> _Record excerpts_:
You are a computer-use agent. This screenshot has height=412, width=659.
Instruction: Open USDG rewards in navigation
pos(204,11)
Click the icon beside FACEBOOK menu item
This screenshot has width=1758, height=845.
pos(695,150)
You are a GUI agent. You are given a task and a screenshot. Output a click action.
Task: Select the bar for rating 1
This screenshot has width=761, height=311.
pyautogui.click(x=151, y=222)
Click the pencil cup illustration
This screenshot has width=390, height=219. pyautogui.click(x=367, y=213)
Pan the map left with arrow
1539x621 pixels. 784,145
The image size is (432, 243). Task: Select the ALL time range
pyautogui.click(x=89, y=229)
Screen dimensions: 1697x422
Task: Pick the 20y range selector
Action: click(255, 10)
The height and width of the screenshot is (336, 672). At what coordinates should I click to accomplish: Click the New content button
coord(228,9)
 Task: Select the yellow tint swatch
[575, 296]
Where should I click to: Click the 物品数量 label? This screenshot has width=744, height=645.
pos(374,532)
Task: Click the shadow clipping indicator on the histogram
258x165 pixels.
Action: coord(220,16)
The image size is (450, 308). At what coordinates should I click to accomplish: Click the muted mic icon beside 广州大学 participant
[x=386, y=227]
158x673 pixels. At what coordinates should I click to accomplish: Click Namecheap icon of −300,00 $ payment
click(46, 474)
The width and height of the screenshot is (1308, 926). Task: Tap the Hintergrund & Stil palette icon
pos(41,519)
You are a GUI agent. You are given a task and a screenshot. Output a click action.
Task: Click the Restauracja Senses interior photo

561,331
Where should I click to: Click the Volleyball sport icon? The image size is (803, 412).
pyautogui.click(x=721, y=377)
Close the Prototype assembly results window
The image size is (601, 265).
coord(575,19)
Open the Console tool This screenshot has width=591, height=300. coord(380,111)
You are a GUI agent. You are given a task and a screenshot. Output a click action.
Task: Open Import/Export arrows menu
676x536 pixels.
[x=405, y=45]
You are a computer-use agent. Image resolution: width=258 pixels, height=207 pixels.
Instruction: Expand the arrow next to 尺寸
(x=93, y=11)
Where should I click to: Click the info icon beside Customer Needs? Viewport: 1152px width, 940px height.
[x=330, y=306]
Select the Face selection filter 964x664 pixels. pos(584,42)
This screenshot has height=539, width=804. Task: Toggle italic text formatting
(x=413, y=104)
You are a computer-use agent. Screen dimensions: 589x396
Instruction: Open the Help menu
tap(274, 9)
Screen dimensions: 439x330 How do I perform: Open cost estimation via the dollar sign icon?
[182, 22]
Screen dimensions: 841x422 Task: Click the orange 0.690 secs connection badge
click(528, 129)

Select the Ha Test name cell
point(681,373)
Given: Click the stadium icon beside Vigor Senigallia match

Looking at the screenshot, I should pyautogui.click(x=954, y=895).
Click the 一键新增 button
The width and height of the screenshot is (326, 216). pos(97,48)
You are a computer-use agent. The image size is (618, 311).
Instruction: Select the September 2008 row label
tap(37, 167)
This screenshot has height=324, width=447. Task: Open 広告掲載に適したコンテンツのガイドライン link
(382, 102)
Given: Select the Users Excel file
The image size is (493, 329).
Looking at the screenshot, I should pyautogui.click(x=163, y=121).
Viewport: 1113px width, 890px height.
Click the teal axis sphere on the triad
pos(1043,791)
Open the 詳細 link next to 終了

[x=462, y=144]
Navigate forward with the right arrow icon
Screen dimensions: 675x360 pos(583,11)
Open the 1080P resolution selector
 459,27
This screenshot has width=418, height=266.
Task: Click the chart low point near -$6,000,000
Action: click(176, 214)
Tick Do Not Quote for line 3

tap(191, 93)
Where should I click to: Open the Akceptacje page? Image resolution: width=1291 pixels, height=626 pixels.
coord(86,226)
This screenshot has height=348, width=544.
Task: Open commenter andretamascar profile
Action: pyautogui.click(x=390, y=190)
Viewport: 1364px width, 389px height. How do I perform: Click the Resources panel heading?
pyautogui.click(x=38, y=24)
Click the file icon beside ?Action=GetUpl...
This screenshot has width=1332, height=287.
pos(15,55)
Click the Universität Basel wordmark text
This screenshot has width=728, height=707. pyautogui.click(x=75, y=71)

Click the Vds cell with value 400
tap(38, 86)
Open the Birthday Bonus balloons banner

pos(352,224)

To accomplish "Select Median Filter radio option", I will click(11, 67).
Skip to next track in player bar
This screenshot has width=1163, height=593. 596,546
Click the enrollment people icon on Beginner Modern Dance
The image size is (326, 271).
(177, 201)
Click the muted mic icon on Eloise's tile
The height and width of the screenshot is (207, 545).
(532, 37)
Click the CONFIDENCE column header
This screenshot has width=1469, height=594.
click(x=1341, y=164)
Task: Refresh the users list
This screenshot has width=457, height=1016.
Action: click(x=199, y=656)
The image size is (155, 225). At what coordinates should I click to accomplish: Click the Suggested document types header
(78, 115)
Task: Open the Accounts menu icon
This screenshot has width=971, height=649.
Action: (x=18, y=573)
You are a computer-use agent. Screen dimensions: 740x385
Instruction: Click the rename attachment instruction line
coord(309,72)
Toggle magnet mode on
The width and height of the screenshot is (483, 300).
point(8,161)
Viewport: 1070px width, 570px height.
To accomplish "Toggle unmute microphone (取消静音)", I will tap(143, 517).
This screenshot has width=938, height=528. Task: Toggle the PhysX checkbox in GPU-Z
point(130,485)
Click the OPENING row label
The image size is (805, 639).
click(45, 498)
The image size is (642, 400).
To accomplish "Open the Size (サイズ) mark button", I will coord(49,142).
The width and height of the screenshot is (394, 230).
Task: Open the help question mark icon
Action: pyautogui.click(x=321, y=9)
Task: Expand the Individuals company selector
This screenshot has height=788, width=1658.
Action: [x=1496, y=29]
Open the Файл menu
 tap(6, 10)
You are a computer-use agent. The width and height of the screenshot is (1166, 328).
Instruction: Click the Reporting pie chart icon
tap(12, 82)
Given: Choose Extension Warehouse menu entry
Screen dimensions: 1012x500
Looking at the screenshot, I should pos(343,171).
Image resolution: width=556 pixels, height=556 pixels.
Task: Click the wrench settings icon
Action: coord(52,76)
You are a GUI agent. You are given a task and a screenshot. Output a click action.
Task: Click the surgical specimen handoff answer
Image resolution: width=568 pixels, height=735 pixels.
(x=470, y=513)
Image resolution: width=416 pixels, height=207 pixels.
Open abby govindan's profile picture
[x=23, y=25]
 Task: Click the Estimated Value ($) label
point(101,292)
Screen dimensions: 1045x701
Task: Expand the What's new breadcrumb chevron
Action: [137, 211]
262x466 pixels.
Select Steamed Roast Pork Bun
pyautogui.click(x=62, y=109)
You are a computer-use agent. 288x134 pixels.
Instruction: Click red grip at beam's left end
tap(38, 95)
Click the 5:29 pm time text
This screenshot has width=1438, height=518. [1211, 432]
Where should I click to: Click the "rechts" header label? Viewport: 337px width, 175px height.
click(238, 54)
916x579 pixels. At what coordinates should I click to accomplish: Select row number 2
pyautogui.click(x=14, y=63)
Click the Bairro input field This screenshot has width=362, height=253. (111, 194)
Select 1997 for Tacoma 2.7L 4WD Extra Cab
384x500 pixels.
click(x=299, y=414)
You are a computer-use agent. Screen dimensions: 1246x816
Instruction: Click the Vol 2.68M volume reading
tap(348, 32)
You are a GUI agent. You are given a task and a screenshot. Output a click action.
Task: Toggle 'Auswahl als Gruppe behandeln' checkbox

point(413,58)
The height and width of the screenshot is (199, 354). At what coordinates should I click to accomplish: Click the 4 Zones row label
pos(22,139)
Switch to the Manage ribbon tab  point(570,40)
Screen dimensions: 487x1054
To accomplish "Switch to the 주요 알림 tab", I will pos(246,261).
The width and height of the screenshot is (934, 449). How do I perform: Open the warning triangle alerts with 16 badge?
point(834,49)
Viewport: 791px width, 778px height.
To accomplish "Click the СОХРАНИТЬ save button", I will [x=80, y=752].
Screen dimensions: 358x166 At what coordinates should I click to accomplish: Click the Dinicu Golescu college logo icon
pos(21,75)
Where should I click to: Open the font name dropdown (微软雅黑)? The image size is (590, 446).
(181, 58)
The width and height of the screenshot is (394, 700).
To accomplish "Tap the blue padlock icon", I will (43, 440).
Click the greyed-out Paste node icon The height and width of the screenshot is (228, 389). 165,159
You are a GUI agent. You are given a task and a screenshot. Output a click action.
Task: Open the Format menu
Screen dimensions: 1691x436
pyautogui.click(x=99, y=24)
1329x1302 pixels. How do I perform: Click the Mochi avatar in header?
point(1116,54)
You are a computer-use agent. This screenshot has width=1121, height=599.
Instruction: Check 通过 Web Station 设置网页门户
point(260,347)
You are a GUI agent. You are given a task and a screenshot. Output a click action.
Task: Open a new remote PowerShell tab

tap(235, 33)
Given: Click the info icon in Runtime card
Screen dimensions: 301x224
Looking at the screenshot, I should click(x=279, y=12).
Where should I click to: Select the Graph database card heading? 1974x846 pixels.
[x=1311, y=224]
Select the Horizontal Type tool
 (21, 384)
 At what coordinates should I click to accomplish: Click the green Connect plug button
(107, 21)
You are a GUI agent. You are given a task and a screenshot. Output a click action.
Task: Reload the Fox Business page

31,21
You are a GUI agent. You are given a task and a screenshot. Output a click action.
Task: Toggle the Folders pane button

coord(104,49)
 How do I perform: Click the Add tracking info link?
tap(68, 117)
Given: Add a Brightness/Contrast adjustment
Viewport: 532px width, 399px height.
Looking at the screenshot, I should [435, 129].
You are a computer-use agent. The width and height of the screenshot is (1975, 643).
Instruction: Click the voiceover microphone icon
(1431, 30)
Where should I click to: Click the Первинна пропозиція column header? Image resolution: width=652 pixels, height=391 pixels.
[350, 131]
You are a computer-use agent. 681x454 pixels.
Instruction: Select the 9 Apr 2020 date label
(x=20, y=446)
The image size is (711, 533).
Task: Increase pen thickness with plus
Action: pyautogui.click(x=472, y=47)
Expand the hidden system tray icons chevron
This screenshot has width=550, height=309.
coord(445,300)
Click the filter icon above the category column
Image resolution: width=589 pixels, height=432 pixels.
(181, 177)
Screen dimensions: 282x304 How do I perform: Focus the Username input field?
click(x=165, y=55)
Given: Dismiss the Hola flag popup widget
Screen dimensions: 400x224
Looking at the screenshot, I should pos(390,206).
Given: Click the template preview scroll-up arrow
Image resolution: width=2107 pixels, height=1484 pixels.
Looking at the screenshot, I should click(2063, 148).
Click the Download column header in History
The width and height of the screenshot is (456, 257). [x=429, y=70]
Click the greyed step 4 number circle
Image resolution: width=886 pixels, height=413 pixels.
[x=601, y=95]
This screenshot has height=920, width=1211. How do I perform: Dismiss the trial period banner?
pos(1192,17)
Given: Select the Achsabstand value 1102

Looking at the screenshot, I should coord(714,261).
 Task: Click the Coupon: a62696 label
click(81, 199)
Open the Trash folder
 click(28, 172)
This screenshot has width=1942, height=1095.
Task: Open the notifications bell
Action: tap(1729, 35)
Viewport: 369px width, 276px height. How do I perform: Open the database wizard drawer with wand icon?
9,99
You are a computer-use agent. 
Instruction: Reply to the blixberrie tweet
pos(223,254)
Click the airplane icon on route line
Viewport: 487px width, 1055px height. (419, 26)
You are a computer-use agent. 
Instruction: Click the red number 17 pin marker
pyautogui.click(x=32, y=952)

> _Task directions_: Among these entries, how many lines include the string "Switch"? Reply with the number by itself.

> _Solution_: 2